** Opening Task material block **

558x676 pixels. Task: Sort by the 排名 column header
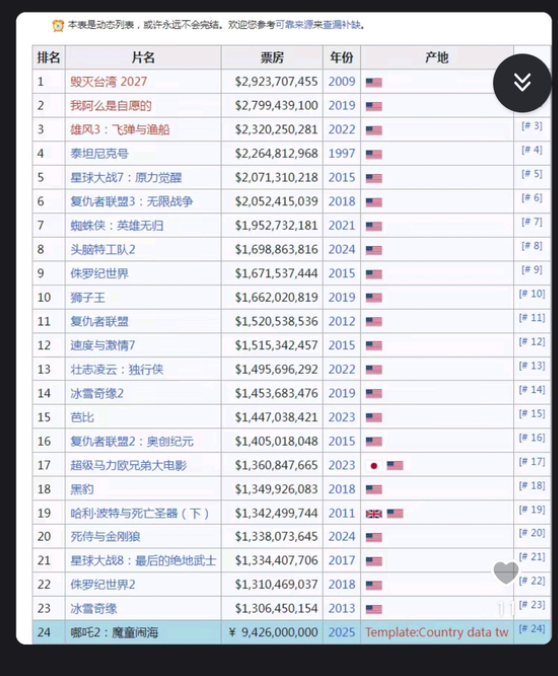pyautogui.click(x=49, y=57)
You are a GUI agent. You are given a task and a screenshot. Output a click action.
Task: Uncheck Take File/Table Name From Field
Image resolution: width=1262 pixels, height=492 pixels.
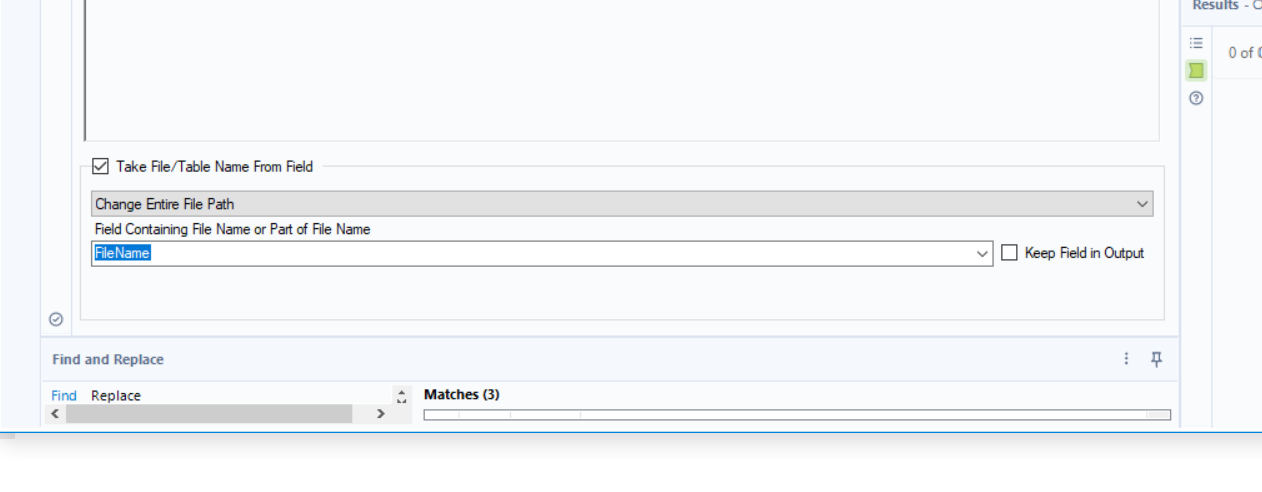[100, 167]
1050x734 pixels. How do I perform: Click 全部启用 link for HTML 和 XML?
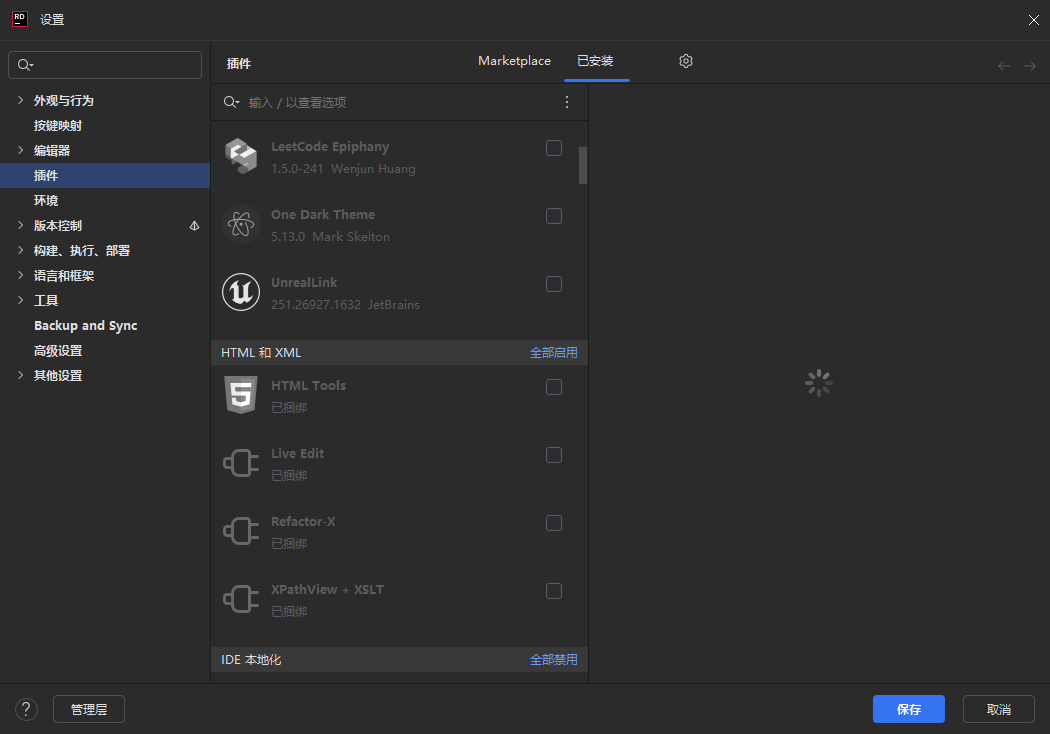(x=553, y=353)
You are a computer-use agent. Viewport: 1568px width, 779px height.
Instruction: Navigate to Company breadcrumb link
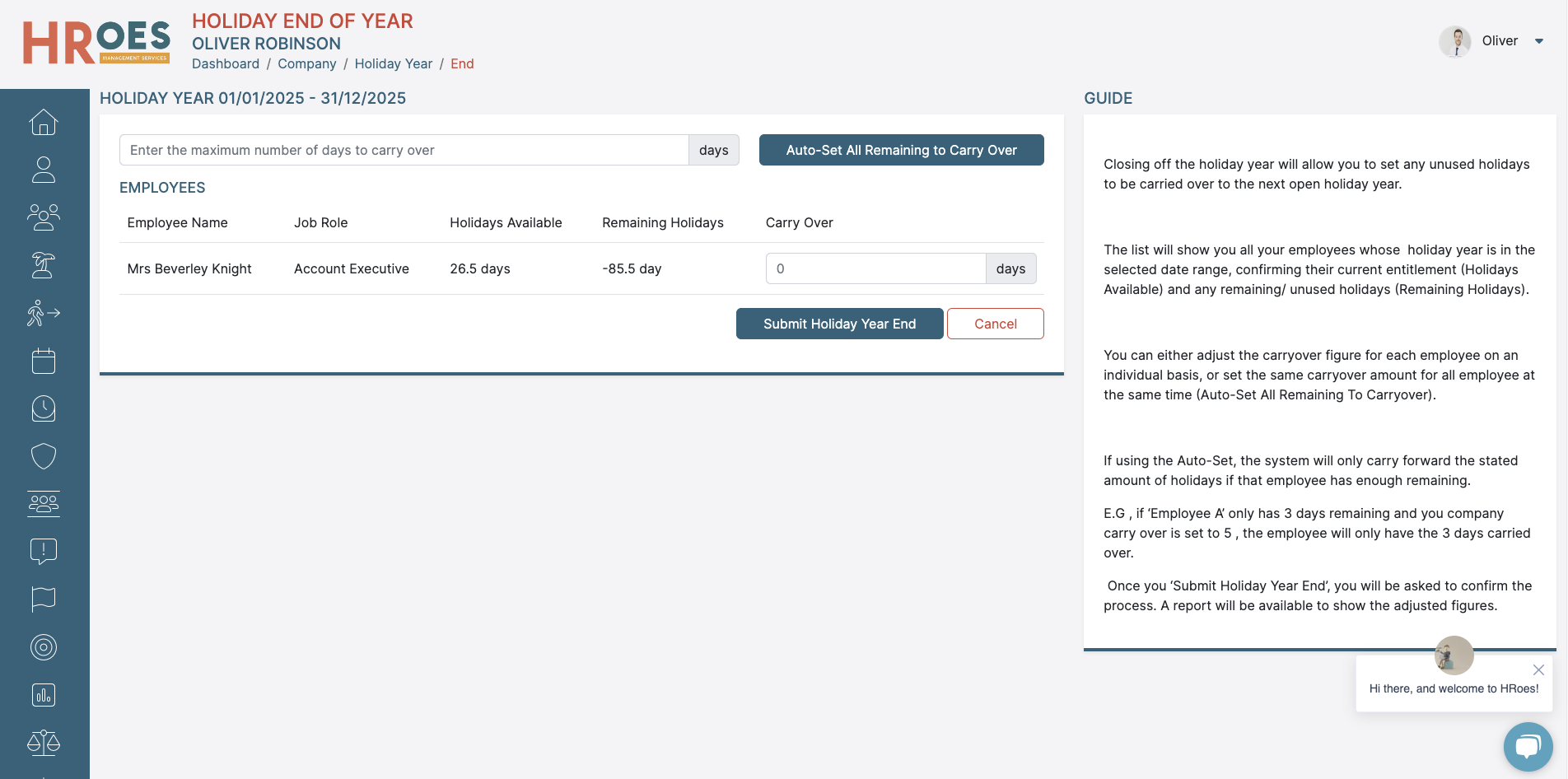[306, 64]
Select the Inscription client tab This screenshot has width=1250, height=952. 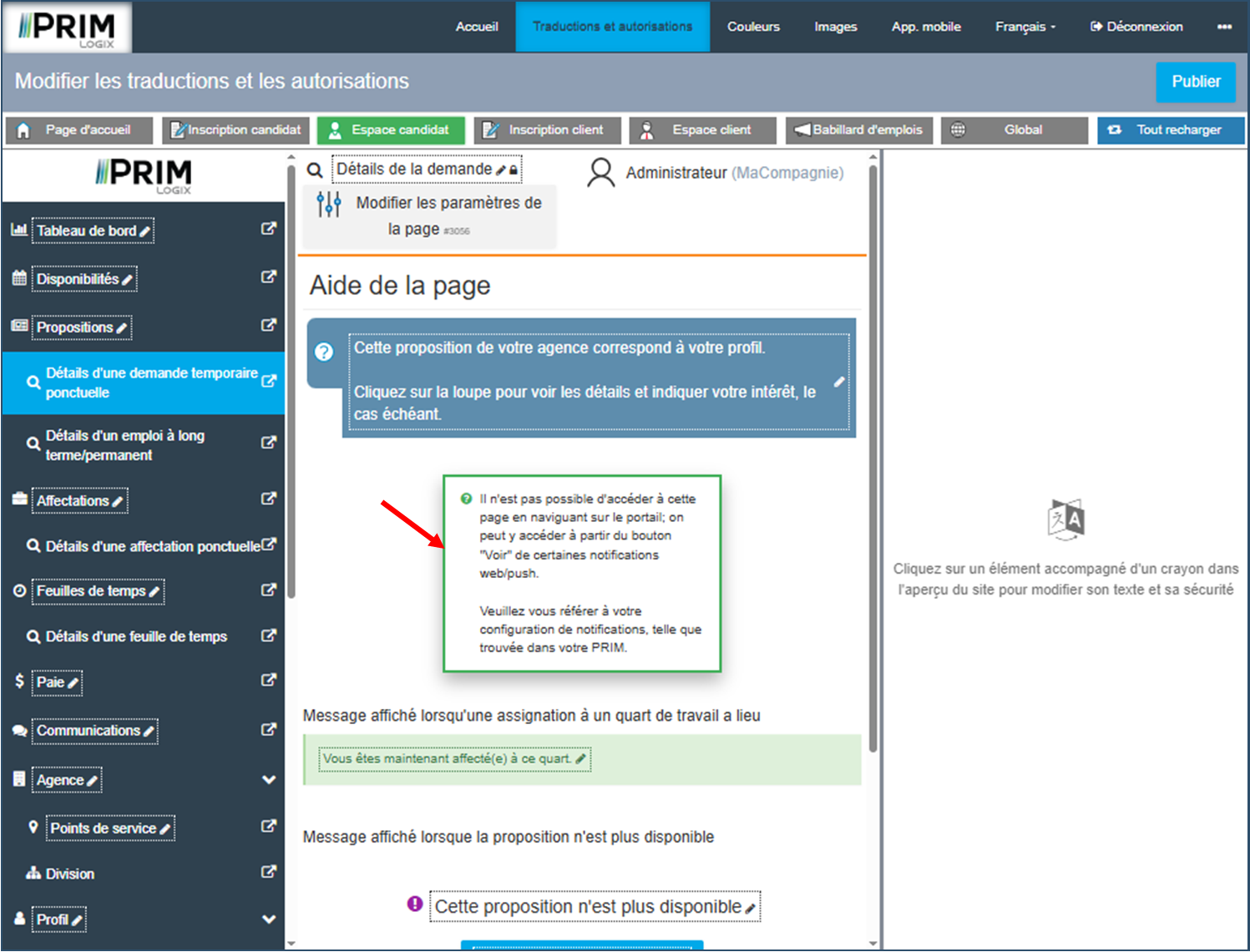(548, 130)
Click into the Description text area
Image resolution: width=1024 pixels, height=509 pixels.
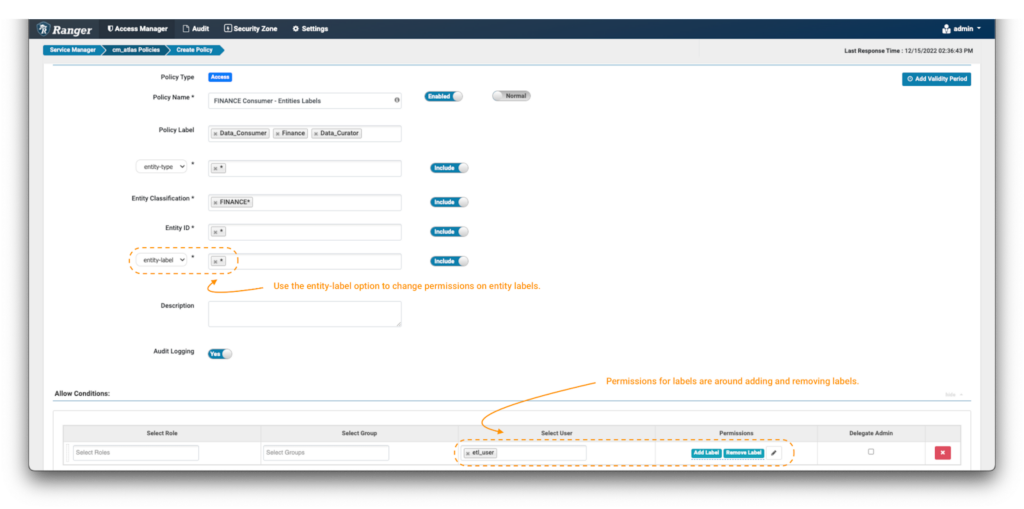click(304, 313)
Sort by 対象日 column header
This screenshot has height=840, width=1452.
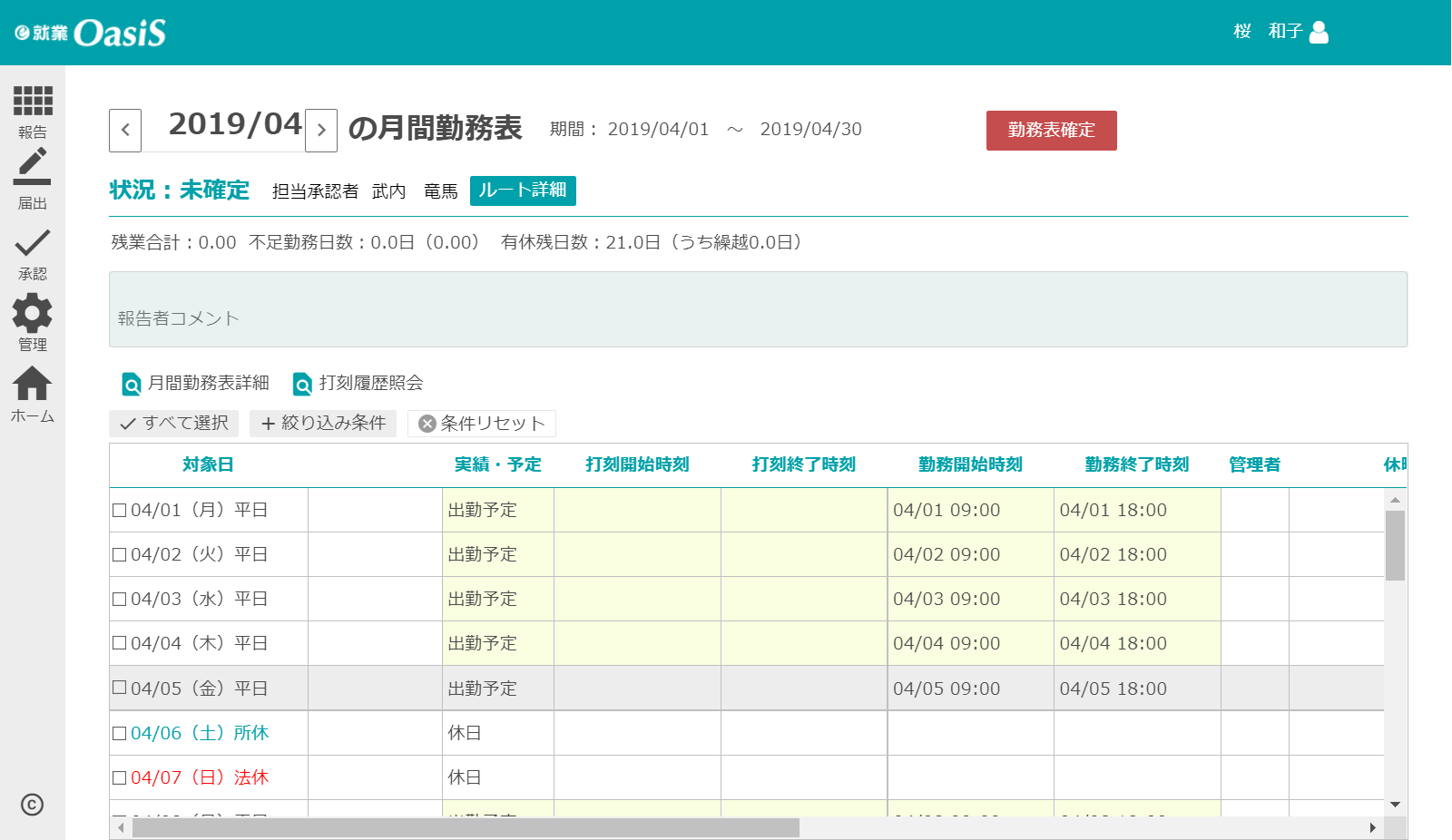tap(208, 464)
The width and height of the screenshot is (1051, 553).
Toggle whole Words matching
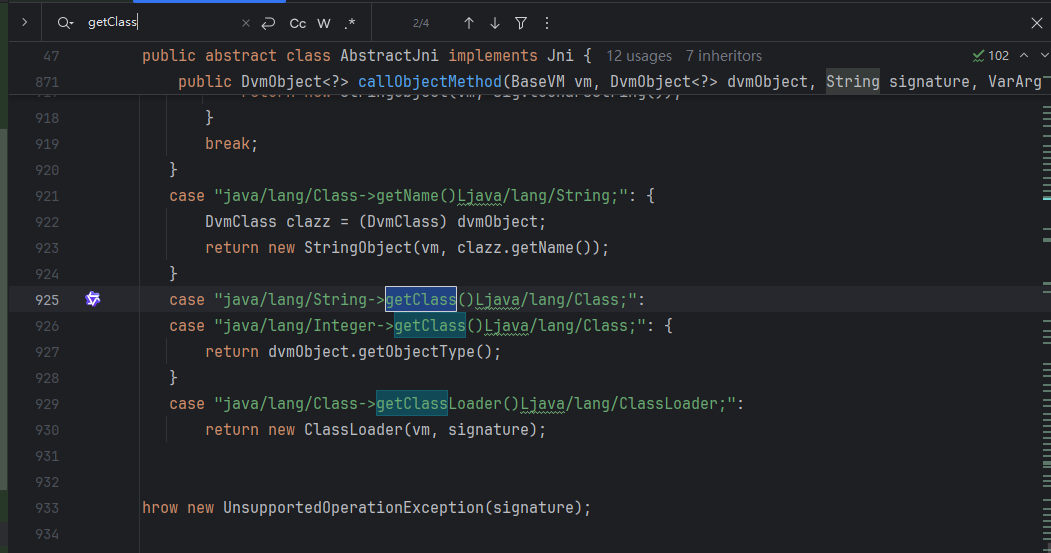(324, 23)

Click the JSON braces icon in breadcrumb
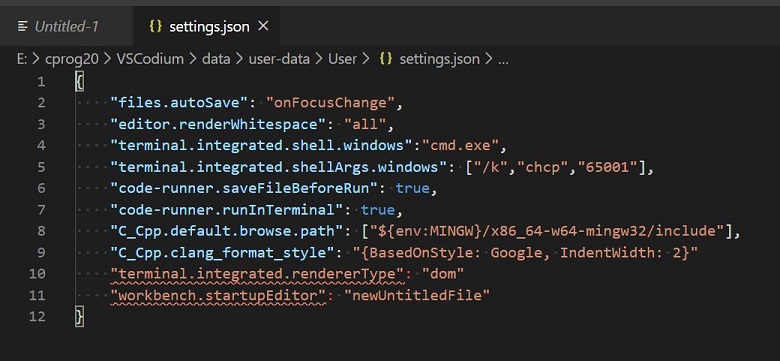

** Closing Task material block **

**Task brief**
Give back exactly the lines from the top of the records to the line containing "You are a computer-use", both included, and no pictures.

**Your response**
558x676 pixels. Task: Sort by the 排名 column header
pyautogui.click(x=49, y=57)
You are a GUI agent. You are given a task and a screenshot. Output a click action.
Task: Uncheck Take File/Table Name From Field
Image resolution: width=1262 pixels, height=492 pixels.
[100, 167]
1050x734 pixels. How do I perform: Click 全部启用 link for HTML 和 XML?
(x=553, y=353)
You are a computer-use agent. Viewport: 1568px width, 779px height.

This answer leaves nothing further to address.